Exercise
Write out the full passage below on the icepick and the Pikal grip, word for word.

Provided text
------------------------

This was not aesthetics. It was a professional community’s cold conclusion that simplicity, concealment, and penetrating reliability outperformed complexity in every real-world scenario. Nobody handed Reles an instruction manual. Nobody needed to.
The Bladetricks icepick designs carry that same logic forward — stripped of ornamentation, optimized for the same purpose, and built for people who understand why that matters.
The Pikal Connection: One Grip, Two Expressions
The word Pikal comes from the Visayan dialect of the Philippines and literally means “to rip.” In the tribal fighting arts of the Philippines — specifically the Pekiti Tirsia system within Kali — it describes holding a knife in a reverse grip, also known as the icepick grip, with the edge inverted toward the user.

That detail is the one most people overlook: the icepick grip and the pakal grip are the same grip. The icepick predates the formalized Pikal system by centuries. It is the original expression of what Filipino martial arts later refined into a complete combat methodology — the same body mechanics, the same instinctive thrusting logic, the same gross motor reliance that holds up when the sympathetic nervous system has taken over and fine motor control is no longer a realistic expectation.

Both are thrust-dominant. Both are designed for close-quarters encounters. Both are built around the understanding that under life-threatening stress, the body will do what it knows how to do — and what it knows how to do is drive forward.

The Pikal adds an edge, a refined geometry, and a trained pulling mechanic. The icepick removes the edge entirely — and with it, every maintenance burden, legal complication, and training dependency. For the right user, that is not a downgrade. It is the point.

The Traditional Spike: Bladetricks Custom Voodoo Icepick Series
The Bladetricks lineup carries this lineage forward across several purpose-built designs: the Voodoo, the Epick, the Tusk, and the Tarantula Karambit Icepick. Each represents a specific application within the reverse-grip family — from the specialized reach of the Tusk Tarantula to the refined concealability of the Epick. No maintenance. No variables. No failure modes.

These are definitive last-ditch tools for both the trained professional and those new to defensive carry.

------------------------

Extracted data
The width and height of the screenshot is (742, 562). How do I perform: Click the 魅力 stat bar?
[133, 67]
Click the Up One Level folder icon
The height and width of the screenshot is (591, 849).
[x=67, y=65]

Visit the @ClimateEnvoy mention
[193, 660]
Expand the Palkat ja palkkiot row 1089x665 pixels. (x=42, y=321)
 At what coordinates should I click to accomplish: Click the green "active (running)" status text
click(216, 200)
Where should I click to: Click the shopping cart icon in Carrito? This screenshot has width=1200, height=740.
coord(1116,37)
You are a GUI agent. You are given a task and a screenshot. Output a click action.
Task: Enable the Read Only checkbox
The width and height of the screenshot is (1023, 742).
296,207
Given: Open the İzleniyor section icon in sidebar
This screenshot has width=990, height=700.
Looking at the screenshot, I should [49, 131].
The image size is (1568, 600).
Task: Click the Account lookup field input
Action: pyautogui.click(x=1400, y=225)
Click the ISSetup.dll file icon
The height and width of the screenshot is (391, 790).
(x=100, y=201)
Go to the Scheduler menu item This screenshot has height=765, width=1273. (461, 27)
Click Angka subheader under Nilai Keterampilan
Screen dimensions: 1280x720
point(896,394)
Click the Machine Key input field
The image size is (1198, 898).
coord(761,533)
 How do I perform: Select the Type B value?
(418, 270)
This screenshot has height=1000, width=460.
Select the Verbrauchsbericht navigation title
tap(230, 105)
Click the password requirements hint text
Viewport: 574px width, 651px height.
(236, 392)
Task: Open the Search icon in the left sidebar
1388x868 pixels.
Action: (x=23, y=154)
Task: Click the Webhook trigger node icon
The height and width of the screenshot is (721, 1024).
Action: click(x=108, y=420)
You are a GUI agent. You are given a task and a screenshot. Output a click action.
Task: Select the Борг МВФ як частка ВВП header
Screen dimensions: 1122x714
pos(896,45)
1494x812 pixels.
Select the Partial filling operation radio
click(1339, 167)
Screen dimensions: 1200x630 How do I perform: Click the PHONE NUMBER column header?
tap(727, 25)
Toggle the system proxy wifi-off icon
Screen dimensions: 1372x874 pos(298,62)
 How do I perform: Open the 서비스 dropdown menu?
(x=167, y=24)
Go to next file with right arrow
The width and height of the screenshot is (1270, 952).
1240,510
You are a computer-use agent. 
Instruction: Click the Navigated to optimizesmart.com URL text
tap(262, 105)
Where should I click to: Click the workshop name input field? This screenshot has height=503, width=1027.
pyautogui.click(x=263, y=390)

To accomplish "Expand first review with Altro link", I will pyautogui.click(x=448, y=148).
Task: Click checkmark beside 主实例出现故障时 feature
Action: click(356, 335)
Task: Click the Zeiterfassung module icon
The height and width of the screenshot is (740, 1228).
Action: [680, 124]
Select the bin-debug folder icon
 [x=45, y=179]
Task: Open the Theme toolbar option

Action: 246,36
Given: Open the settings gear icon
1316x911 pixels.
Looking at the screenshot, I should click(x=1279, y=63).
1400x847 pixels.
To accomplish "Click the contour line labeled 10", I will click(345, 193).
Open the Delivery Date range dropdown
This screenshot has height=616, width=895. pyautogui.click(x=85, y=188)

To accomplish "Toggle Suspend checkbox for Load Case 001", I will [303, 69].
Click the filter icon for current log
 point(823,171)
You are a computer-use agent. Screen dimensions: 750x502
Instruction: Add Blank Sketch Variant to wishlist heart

------------------------

Result of this task
This was not aesthetics. It was a professional community’s cold conclusion that simplicity, concealment, and penetrating reliability outperformed complexity in every real-world scenario. Nobody handed Reles an instruction manual. Nobody needed to.
The Bladetricks icepick designs carry that same logic forward — stripped of ornamentation, optimized for the same purpose, and built for people who understand why that matters.
The Pikal Connection: One Grip, Two Expressions
The word Pikal comes from the Visayan dialect of the Philippines and literally means “to rip.” In the tribal fighting arts of the Philippines — specifically the Pekiti Tirsia system within Kali — it describes holding a knife in a reverse grip, also known as the icepick grip, with the edge inverted toward the user.

That detail is the one most people overlook: the icepick grip and the pakal grip are the same grip. The icepick predates the formalized Pikal system by centuries. It is the original expression of what Filipino martial arts later refined into a complete combat methodology — the same body mechanics, the same instinctive thrusting logic, the same gross motor reliance that holds up when the sympathetic nervous system has taken over and fine motor control is no longer a realistic expectation.

Both are thrust-dominant. Both are designed for close-quarters encounters. Both are built around the understanding that under life-threatening stress, the body will do what it knows how to do — and what it knows how to do is drive forward.

The Pikal adds an edge, a refined geometry, and a trained pulling mechanic. The icepick removes the edge entirely — and with it, every maintenance burden, legal complication, and training dependency. For the right user, that is not a downgrade. It is the point.

The Traditional Spike: Bladetricks Custom Voodoo Icepick Series
The Bladetricks lineup carries this lineage forward across several purpose-built designs: the Voodoo, the Epick, the Tusk, and the Tarantula Karambit Icepick. Each represents a specific application within the reverse-grip family — from the specialized reach of the Tusk Tarantula to the refined concealability of the Epick. No maintenance. No variables. No failure modes.

These are definitive last-ditch tools for both the trained professional and those new to defensive carry.